Professor Carroll fügte hinzu: „Die Umrisse der drei Personen im Gips sind mit bloßem Auge erkennbar. Dennoch ist es schwierig, die Beziehung der Körper zueinander zu erkennen und zu wissen, wie sie gekleidet oder eingewickelt waren. Das resultierende 3D-Modell verdeutlicht diese Unklarheiten auf verblüffende Weise“.

Die Scans zeigen, dass alle Leichen der Gruppe in Vorbereitung auf die Bestattung und vor ihrem Verschwinden unter einer Schicht aus flüssigem Gips von Kopf bis Fuß vollständig in Leichentücher und Textilien unterschiedlicher Qualität und Bindung gehüllt waren.

Winzige Details wie die Bänder, mit denen das Leichentuch über den Kopf eines Erwachsenen gebunden wurde, und die Stoffbänder, mit denen der Säugling eingewickelt war, sind deutlich zu erkennen.

Auf dem neuesten Stand

Die University of York finanzierte das Projekt. Es wurde von der Abteilung für Archäologie, dem York Museums Trust und Heritage360 durchgeführt.

Lucy Creighton, Kuratorin für Archäologie am Yorkshire Museum: „Diese bahnbrechenden Technologien eröffnen der Öffentlichkeit aufregende neue Möglichkeiten, unsere spektakulären Sammlungen zu erleben und mit ihnen in Kontakt zu treten.

„Die unglaublichen Ergebnisse des 3D-Scans der Familiengrabgruppe bringen uns die Vergangenheit nahe. Sie zeigen uns einen Moment der Tragödie, die sich vor mehr als 1.600 Jahren in York ereignet hat.“

Das Projektteam hofft auf eine umfangreiche Forschungsfinanzierung, um alle Yorker Gipsschalen und Skelette zu scannen. Außerdem wollen sie ihr Alter, ihr Geschlecht, ihre Ernährung und ihre geografische Herkunft bestimmen.

Sozialer Status

Die Forscher hoffen auch, die Art und den möglichen sozialen Status der bei den Bestattungen verwendeten Textilien sowie die kulturellen, rituellen oder praktischen Gründe besser zu verstehen, die für diese besondere Art des Umgangs mit den Toten nicht nur in York, sondern auch anderswo in Großbritannien und darüber hinaus ausschlaggebend gewesen sein könnten.
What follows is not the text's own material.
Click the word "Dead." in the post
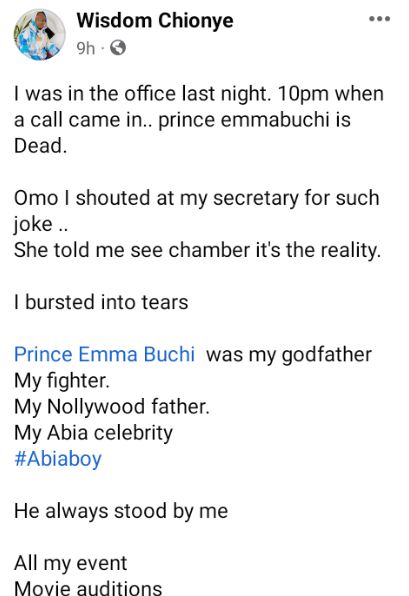 pyautogui.click(x=41, y=146)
Patrick Gibbs, Leiter der Technologieabteilung von Heritage360, sagte: „Diese fortschrittlichen Scantechnologien sind bahnbrechend. Forscher können archäologisches Material besser auf Details hin untersuchen, die für das menschliche Auge oft nicht sichtbar sind, während die Öffentlichkeit interaktive digitale Versionen antiker Objekte auf neue, interessantere Weise erkunden kann.